From Dr Simon Longstaff, AO FCPA 


For example, during the more violent phases of the Inquisition, the punishment of an innocent person was judged to be a regrettable "'lesser evil" than that of a multitude falling into the error of heresy and suffering eternal damnation. It was believed that God would "spot the error" and make all good for the innocent in the next life. In other words, today's suffering of the innocent should be deplored and prevented, but, seen in the context of eternity, souls (rather than bodies) must be saved.

In the debate about the "seal of the confessional," we are witnessing a clash between two world views - one based on the primacy of civic power and a conviction of the need to prevent, expose and punish the wicked of this world. The other view is based on the old Augustinian belief that the laws and institutions of the "City of Man" are ultimately subordinate to those of the "City of God" - the latter being eternal and ultimately just.

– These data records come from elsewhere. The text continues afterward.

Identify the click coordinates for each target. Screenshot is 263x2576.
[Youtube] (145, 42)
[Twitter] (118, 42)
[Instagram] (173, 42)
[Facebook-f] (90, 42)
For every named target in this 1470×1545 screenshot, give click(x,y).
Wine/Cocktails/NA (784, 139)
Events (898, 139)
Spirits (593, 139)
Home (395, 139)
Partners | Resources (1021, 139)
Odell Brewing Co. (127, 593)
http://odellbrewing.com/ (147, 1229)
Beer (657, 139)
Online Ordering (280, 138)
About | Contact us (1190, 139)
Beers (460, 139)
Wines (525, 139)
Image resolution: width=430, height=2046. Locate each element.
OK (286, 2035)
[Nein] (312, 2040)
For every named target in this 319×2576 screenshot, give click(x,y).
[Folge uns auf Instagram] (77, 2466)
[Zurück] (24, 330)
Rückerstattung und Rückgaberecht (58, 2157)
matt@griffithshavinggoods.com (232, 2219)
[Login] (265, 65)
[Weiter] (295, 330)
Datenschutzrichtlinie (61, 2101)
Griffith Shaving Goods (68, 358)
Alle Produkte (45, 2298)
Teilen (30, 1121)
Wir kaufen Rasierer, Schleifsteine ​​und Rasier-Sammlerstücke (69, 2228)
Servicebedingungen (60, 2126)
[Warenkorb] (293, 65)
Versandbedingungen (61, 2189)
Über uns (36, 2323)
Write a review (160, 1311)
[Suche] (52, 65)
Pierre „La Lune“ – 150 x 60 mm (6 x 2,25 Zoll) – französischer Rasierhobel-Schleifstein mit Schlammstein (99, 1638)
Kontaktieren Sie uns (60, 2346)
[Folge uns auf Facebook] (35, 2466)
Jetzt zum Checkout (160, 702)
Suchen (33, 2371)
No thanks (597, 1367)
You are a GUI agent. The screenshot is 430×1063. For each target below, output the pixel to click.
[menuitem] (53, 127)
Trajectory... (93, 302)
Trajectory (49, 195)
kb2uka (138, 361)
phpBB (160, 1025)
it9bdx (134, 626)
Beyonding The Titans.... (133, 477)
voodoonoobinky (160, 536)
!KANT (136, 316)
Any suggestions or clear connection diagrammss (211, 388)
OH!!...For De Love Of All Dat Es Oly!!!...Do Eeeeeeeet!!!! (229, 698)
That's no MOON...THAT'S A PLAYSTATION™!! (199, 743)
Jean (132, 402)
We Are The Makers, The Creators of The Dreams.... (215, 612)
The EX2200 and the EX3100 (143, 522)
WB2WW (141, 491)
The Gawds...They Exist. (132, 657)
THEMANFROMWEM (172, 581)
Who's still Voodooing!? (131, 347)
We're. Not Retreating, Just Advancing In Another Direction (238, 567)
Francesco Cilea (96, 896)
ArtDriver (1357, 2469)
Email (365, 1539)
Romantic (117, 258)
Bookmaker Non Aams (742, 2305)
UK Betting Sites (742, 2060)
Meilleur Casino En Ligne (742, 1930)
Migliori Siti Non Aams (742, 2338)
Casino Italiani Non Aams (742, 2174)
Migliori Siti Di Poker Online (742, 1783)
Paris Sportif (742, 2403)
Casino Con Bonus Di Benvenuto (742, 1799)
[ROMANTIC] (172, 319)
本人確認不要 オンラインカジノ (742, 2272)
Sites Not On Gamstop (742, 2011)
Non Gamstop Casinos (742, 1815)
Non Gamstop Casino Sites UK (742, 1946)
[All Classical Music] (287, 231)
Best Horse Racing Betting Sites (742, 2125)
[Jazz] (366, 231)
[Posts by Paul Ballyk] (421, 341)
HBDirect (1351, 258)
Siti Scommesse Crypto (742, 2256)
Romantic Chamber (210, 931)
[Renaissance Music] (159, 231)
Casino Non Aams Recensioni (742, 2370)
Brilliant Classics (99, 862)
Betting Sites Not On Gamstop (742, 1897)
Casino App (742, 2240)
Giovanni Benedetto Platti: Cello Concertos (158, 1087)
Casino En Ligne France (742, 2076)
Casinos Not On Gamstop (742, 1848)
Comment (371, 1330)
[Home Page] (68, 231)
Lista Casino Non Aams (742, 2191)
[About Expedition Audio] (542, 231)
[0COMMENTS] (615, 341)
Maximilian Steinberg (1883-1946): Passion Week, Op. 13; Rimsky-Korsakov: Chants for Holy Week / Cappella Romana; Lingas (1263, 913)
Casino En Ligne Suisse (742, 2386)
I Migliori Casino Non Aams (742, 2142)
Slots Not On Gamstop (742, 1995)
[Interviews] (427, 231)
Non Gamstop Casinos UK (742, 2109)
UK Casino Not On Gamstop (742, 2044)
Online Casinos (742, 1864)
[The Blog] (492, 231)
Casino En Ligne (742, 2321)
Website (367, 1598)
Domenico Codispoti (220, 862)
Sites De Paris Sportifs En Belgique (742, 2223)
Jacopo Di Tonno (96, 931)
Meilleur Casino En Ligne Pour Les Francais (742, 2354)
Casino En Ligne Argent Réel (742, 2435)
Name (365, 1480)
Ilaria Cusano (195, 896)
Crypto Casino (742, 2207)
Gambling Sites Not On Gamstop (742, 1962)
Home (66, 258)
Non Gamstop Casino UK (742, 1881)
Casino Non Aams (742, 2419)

I think that society's first duty is to protect the living. Sexually abusing children (and the vulnerable more generally) is an especially heinous crime as it robs the victims of innocence - not just of body, but of self. It involves what Hannah Arendt has called, in another context, a "scarification of the soul." Therefore, we should insist that where our children are at risk of preventable harm, every citizen should meet their obligation to offer protection.

Personally, I do not believe in hell, nor in a God that punishes for an eternity. Nor do I think that popes and priests have an exclusive capacity to offer God's forgiveness.